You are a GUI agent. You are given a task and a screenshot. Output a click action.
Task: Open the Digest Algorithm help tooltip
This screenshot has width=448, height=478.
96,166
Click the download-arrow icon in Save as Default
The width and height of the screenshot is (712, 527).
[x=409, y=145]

========================================================================

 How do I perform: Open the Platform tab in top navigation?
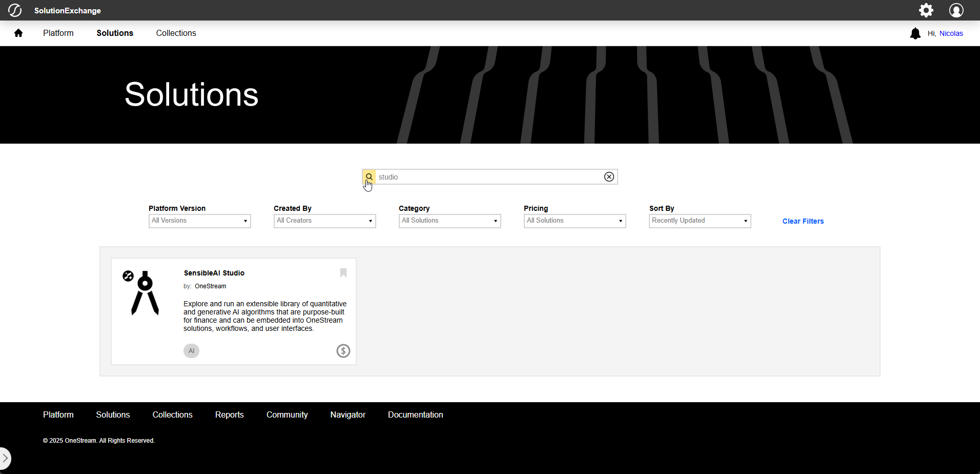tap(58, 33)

========================================================================

EXERCISE PROMPT: The reply should hold only the lines of the listing above starting at the line containing "You are a GUI" and ending at the line containing "Click the download-arrow", exactly as written.

RESPONSE TO THE TASK:
You are a GUI agent. You are given a task and a screenshot. Output a click action.
Task: Open the Digest Algorithm help tooltip
This screenshot has width=448, height=478.
96,166
Click the download-arrow icon in Save as Default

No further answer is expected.